→ **Source material**
········

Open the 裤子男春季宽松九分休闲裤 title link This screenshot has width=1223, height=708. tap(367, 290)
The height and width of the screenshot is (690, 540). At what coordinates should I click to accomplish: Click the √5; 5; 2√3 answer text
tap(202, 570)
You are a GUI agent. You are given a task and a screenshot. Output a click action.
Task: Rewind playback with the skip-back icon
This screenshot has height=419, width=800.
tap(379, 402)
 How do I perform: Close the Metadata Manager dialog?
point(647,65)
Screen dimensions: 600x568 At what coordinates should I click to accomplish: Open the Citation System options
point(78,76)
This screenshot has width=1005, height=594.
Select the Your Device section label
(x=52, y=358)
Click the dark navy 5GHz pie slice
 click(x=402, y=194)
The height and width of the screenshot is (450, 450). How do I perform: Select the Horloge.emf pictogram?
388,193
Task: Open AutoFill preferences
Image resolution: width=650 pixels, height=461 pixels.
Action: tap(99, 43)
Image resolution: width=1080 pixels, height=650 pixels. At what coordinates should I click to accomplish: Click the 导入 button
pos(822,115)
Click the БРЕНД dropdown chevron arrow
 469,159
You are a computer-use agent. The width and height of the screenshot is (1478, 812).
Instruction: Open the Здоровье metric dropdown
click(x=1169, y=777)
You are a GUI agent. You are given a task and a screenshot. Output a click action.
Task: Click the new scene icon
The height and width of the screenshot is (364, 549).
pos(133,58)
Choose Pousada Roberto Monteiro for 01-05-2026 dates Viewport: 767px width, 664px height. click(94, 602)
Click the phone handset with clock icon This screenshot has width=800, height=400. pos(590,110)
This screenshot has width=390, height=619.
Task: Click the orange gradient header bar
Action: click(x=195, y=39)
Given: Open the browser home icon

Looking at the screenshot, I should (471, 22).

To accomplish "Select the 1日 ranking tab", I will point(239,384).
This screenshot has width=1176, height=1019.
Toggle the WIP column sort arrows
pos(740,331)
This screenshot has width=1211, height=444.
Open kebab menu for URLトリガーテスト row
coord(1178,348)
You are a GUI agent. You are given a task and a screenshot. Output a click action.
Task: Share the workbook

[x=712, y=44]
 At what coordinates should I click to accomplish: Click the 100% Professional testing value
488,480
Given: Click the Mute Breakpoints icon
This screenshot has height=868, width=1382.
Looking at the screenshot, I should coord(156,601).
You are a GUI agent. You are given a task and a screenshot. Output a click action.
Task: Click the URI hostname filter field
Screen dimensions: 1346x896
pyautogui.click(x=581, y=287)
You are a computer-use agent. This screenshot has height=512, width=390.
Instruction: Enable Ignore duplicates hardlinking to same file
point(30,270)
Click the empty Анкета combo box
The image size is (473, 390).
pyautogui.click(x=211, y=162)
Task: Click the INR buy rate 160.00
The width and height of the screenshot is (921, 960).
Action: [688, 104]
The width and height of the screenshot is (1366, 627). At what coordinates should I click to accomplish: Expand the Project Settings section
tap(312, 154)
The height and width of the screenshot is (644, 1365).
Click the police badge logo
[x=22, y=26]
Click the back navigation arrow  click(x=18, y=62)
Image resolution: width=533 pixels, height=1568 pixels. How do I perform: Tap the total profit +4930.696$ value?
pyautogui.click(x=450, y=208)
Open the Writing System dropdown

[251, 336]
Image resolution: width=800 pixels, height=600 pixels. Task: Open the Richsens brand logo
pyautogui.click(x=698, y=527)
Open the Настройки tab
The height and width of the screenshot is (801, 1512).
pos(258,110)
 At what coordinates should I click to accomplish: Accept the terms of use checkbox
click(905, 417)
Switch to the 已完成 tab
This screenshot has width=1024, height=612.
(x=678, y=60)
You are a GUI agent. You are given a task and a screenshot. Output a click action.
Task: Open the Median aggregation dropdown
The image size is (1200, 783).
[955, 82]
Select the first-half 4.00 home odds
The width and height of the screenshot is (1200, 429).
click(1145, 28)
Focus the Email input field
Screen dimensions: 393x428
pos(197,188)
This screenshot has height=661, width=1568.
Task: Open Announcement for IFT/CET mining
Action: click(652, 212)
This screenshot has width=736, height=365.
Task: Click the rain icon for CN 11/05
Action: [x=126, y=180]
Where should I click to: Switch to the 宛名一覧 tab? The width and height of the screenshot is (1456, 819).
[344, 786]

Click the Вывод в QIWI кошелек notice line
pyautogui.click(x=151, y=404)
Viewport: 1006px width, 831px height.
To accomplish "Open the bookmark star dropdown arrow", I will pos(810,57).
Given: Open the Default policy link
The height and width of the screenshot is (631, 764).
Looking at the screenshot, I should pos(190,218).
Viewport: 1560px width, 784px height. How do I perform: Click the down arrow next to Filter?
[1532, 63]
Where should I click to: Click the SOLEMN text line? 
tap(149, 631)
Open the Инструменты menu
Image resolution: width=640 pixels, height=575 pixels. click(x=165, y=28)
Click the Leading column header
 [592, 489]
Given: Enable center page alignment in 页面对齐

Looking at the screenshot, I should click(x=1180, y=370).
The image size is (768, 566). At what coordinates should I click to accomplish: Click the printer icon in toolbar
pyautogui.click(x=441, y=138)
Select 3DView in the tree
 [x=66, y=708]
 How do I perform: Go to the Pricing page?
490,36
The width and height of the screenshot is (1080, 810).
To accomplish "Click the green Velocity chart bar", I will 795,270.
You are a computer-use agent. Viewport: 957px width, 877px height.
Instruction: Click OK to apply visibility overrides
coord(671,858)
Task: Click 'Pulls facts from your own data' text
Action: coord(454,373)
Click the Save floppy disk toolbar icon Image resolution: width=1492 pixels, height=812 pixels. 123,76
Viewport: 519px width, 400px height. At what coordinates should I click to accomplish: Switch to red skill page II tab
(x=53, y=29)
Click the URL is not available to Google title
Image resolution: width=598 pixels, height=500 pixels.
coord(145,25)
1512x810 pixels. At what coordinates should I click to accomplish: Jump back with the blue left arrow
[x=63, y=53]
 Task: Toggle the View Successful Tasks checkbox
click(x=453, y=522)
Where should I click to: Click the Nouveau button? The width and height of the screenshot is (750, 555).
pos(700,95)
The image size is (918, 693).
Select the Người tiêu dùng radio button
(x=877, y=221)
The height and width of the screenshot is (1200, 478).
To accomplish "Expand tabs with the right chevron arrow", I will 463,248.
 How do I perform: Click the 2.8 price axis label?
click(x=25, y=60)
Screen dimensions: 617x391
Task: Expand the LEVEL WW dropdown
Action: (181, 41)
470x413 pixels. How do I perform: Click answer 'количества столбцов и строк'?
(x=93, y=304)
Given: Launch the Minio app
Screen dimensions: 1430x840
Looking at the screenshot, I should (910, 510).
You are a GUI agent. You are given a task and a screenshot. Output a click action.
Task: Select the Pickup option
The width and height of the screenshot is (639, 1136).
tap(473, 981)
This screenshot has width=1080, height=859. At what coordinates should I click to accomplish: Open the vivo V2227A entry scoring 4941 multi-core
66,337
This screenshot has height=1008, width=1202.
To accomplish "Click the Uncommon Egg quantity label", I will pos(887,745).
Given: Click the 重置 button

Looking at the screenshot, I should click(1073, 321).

········

→ **What is being asked**
Your task is to copy every entry above, exactly as written.

→ **Finished task**
Open the 裤子男春季宽松九分休闲裤 title link This screenshot has width=1223, height=708. tap(367, 290)
The height and width of the screenshot is (690, 540). At what coordinates should I click to accomplish: Click the √5; 5; 2√3 answer text
tap(202, 570)
You are a GUI agent. You are given a task and a screenshot. Output a click action.
Task: Rewind playback with the skip-back icon
This screenshot has height=419, width=800.
tap(379, 402)
 How do I perform: Close the Metadata Manager dialog?
point(647,65)
Screen dimensions: 600x568 At what coordinates should I click to accomplish: Open the Citation System options
point(78,76)
This screenshot has width=1005, height=594.
Select the Your Device section label
(x=52, y=358)
Click the dark navy 5GHz pie slice
 click(x=402, y=194)
The height and width of the screenshot is (450, 450). How do I perform: Select the Horloge.emf pictogram?
388,193
Task: Open AutoFill preferences
Image resolution: width=650 pixels, height=461 pixels.
Action: tap(99, 43)
Image resolution: width=1080 pixels, height=650 pixels. At what coordinates should I click to accomplish: Click the 导入 button
pos(822,115)
Click the БРЕНД dropdown chevron arrow
 469,159
You are a computer-use agent. The width and height of the screenshot is (1478, 812).
Instruction: Open the Здоровье metric dropdown
click(x=1169, y=777)
You are a GUI agent. You are given a task and a screenshot. Output a click action.
Task: Click the new scene icon
The height and width of the screenshot is (364, 549).
pos(133,58)
Choose Pousada Roberto Monteiro for 01-05-2026 dates Viewport: 767px width, 664px height. click(94, 602)
Click the phone handset with clock icon This screenshot has width=800, height=400. pos(590,110)
This screenshot has width=390, height=619.
Task: Click the orange gradient header bar
Action: click(x=195, y=39)
Given: Open the browser home icon

Looking at the screenshot, I should (471, 22).

To accomplish "Select the 1日 ranking tab", I will point(239,384).
This screenshot has width=1176, height=1019.
Toggle the WIP column sort arrows
pos(740,331)
This screenshot has width=1211, height=444.
Open kebab menu for URLトリガーテスト row
coord(1178,348)
You are a GUI agent. You are given a task and a screenshot. Output a click action.
Task: Share the workbook

[x=712, y=44]
 At what coordinates should I click to accomplish: Click the 100% Professional testing value
488,480
Given: Click the Mute Breakpoints icon
This screenshot has height=868, width=1382.
Looking at the screenshot, I should coord(156,601).
You are a GUI agent. You are given a task and a screenshot. Output a click action.
Task: Click the URI hostname filter field
Screen dimensions: 1346x896
pyautogui.click(x=581, y=287)
You are a computer-use agent. This screenshot has height=512, width=390.
Instruction: Enable Ignore duplicates hardlinking to same file
point(30,270)
Click the empty Анкета combo box
The image size is (473, 390).
pyautogui.click(x=211, y=162)
Task: Click the INR buy rate 160.00
The width and height of the screenshot is (921, 960).
Action: [688, 104]
The width and height of the screenshot is (1366, 627). At what coordinates should I click to accomplish: Expand the Project Settings section
tap(312, 154)
The height and width of the screenshot is (644, 1365).
Click the police badge logo
[x=22, y=26]
Click the back navigation arrow  click(x=18, y=62)
Image resolution: width=533 pixels, height=1568 pixels. How do I perform: Tap the total profit +4930.696$ value?
pyautogui.click(x=450, y=208)
Open the Writing System dropdown

[251, 336]
Image resolution: width=800 pixels, height=600 pixels. Task: Open the Richsens brand logo
pyautogui.click(x=698, y=527)
Open the Настройки tab
The height and width of the screenshot is (801, 1512).
pos(258,110)
 At what coordinates should I click to accomplish: Accept the terms of use checkbox
click(905, 417)
Switch to the 已完成 tab
This screenshot has width=1024, height=612.
(x=678, y=60)
You are a GUI agent. You are given a task and a screenshot. Output a click action.
Task: Open the Median aggregation dropdown
The image size is (1200, 783).
[955, 82]
Select the first-half 4.00 home odds
The width and height of the screenshot is (1200, 429).
click(1145, 28)
Focus the Email input field
Screen dimensions: 393x428
pos(197,188)
This screenshot has height=661, width=1568.
Task: Open Announcement for IFT/CET mining
Action: click(652, 212)
This screenshot has width=736, height=365.
Task: Click the rain icon for CN 11/05
Action: [x=126, y=180]
Where should I click to: Switch to the 宛名一覧 tab? The width and height of the screenshot is (1456, 819).
[344, 786]

Click the Вывод в QIWI кошелек notice line
pyautogui.click(x=151, y=404)
Viewport: 1006px width, 831px height.
To accomplish "Open the bookmark star dropdown arrow", I will pos(810,57).
Given: Open the Default policy link
The height and width of the screenshot is (631, 764).
Looking at the screenshot, I should pos(190,218).
Viewport: 1560px width, 784px height. How do I perform: Click the down arrow next to Filter?
[1532, 63]
Where should I click to: Click the SOLEMN text line? 
tap(149, 631)
Open the Инструменты menu
Image resolution: width=640 pixels, height=575 pixels. click(x=165, y=28)
Click the Leading column header
 [592, 489]
Given: Enable center page alignment in 页面对齐

Looking at the screenshot, I should click(x=1180, y=370).
The image size is (768, 566). At what coordinates should I click to accomplish: Click the printer icon in toolbar
pyautogui.click(x=441, y=138)
Select 3DView in the tree
 [x=66, y=708]
 How do I perform: Go to the Pricing page?
490,36
The width and height of the screenshot is (1080, 810).
To accomplish "Click the green Velocity chart bar", I will 795,270.
You are a computer-use agent. Viewport: 957px width, 877px height.
Instruction: Click OK to apply visibility overrides
coord(671,858)
Task: Click 'Pulls facts from your own data' text
Action: coord(454,373)
Click the Save floppy disk toolbar icon Image resolution: width=1492 pixels, height=812 pixels. 123,76
Viewport: 519px width, 400px height. At what coordinates should I click to accomplish: Switch to red skill page II tab
(x=53, y=29)
Click the URL is not available to Google title
Image resolution: width=598 pixels, height=500 pixels.
coord(145,25)
1512x810 pixels. At what coordinates should I click to accomplish: Jump back with the blue left arrow
[x=63, y=53]
 Task: Toggle the View Successful Tasks checkbox
click(x=453, y=522)
Where should I click to: Click the Nouveau button? The width and height of the screenshot is (750, 555).
pos(700,95)
The image size is (918, 693).
Select the Người tiêu dùng radio button
(x=877, y=221)
The height and width of the screenshot is (1200, 478).
To accomplish "Expand tabs with the right chevron arrow", I will 463,248.
 How do I perform: Click the 2.8 price axis label?
click(x=25, y=60)
Screen dimensions: 617x391
Task: Expand the LEVEL WW dropdown
Action: (181, 41)
470x413 pixels. How do I perform: Click answer 'количества столбцов и строк'?
(x=93, y=304)
Given: Launch the Minio app
Screen dimensions: 1430x840
Looking at the screenshot, I should (910, 510).
You are a GUI agent. You are given a task and a screenshot. Output a click action.
Task: Select the Pickup option
The width and height of the screenshot is (639, 1136).
tap(473, 981)
This screenshot has width=1080, height=859. At what coordinates should I click to accomplish: Open the vivo V2227A entry scoring 4941 multi-core
66,337
This screenshot has height=1008, width=1202.
To accomplish "Click the Uncommon Egg quantity label", I will pos(887,745).
Given: Click the 重置 button

Looking at the screenshot, I should click(1073, 321).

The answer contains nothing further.